→ **PAGE EXTRACT**:
+ + + + +

9.4 Connection Tracking Entries

In the previous section, we discussed nf_conntrack_tuple—that "one-way ticket." Now the question arises: with this ticket in hand, where exactly does the kernel look for the corresponding "passenger record"? What does the structure that holds the connection state, known as struct nf_conn, actually look like?

This is the heart of connection tracking.

Anatomy of a Connection Tracking Entry: `struct nf_conn`

This structure is fairly large, so let's break it down. You can find its definition in include/net/netfilter/nf_conntrack.h.

struct nf_conn {
        /* Usage count in here is 1 for hash table/destruct timer, 1 per skb,
           plus 1 for any connection(s) we are `master' for */
        struct nf_conntrack ct_general;

        spinlock_t lock;

        /* XXX should I move this to the tail ? - Y.K */
        /* These are my tuples; original and reply */
        struct nf_conntrack_tuple_hash tuplehash[IP_CT_DIR_MAX];

        /* Have we seen traffic both ways yet? (bitset) */
        unsigned long status;

        /* If we were expected by an expectation, this will be it */
        struct nf_conn *master;

        /* Timer function; drops refcnt when it goes off. */
        struct timer_list timeout;

        . . .

        /* Extensions */
        struct nf_ct_ext *ext;
#ifdef CONFIG_NET_NS
        struct net *ct_net;
#endif

        /* Storage reserved for other modules, must be the last member */
        union nf_conntrack_proto proto;
};

Several fields here are critical and worth a closer look.

+ + + + +

→ **RECORDED INFORMATION**:

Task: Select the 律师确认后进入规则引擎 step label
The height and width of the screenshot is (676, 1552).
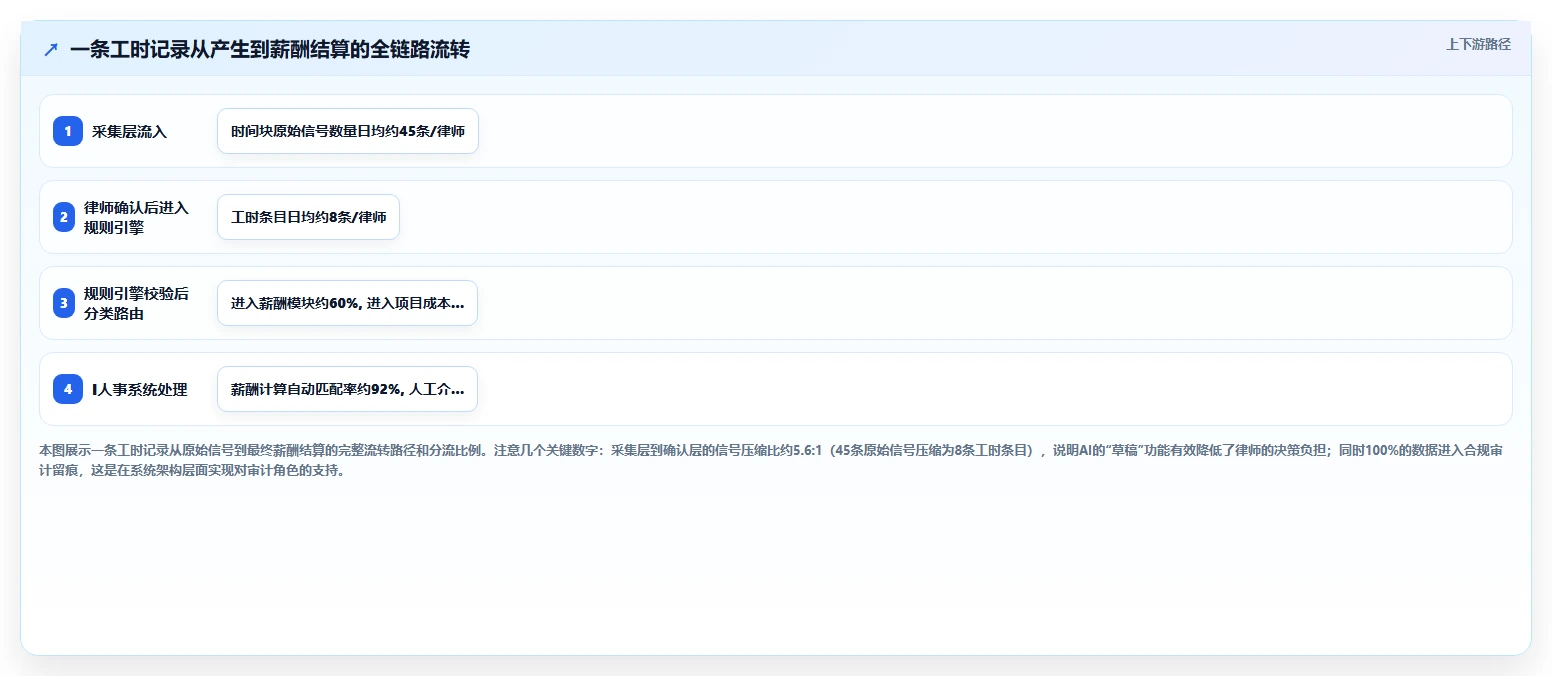Action: (x=136, y=217)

+ + + + +

→ **WHAT YOU NEED TO DO**:
1 – Answer these from the connection tracking section:
(a) In which header file is struct nf_conn defined?
(b) What is the type of the member named master?
(c) According to its comment, which member must be the last member of the structure?
2 – In the connection tracking section, list every struct type used with the struct keyword to declare a member of struct nf_conn, including pointer members.
3 – Write the next part of the connection tracking section, picking up after its final sentence.

→ **WRITTEN RESPONSES**:
1 –
(a) include/net/netfilter/nf_conntrack.h
(b) struct nf_conn * (a pointer to struct nf_conn)
(c) proto, declared as union nf_conntrack_proto proto

2 –
- struct nf_conntrack
- struct nf_conntrack_tuple_hash
- struct nf_conn
- struct timer_list
- struct nf_ct_ext
- struct net

3 –
1. tuplehash[IP_CT_DIR_MAX]: Bidirectional Fingerprints

Remember the "one-way ticket" analogy from the last section? If you're only holding an outbound ticket, you can't get back. A complete connection consists of two directions: the original direction and the reply direction.

This array stores the tuples for both directions:

tuplehash[0] (or IP_CT_DIR_ORIGINAL): The flow in the original direction (e.g., the SYN packet you send to the server).
tuplehash[1] (or IP_CT_DIR_REPLY): The flow in the reply direction (the server's SYN+ACK back to you).

Both elements are inserted into the hash table. No matter which direction a packet comes from, the kernel can calculate the hash value and find this nf_conn structure.

2. status: The Connection State Machine

This is a bitmap. When a connection is first created, it might be in the IP_CT_NEW state; once both sides have successfully communicated (e.g., the TCP handshake is complete, or a UDP reply has been received), it transitions to IP_CT_ESTABLISHED.

You can see the ip_conntrack_info enumeration in include/uapi/linux/netfilter/nf_conntrack_common.h, which defines all possible states.

3. master: The Master-Slave Relationship

This pointer points to the "master connection." What does this mean? Consider the FTP protocol: it runs a control connection on the well-known port 21, but data transfers use separate ports. The kernel knows that the connection on port 21 is the "boss," and the dynamically opened data connection is the "minion." master is the pointer that allows the minion to find its boss.

This is typically set by the init_conntrack() method when it discovers that a packet matches an "expected connection."

4. timeout: The Ticking Time Bomb

Connections don't exist forever. Every nf_conn has a timer attached to it. If no traffic is seen for a period of time, the timer expires, the connection is destroyed, and its memory is reclaimed.

For UDP: If no reply is received, the timeout is short; if both sides are exchanging packets, the timeout is longer.
When we call __nf_conntrack_alloc() to allocate this object, the timer is set to death_by_timeout()—which sounds pretty hardcore.

5. ext and proto: Extensibility

ext: Points to an extension area. Some modules need to store private data in the connection tracking entry (e.g., timestamps, billing information). Instead of modifying the main structure, they can just hang it here.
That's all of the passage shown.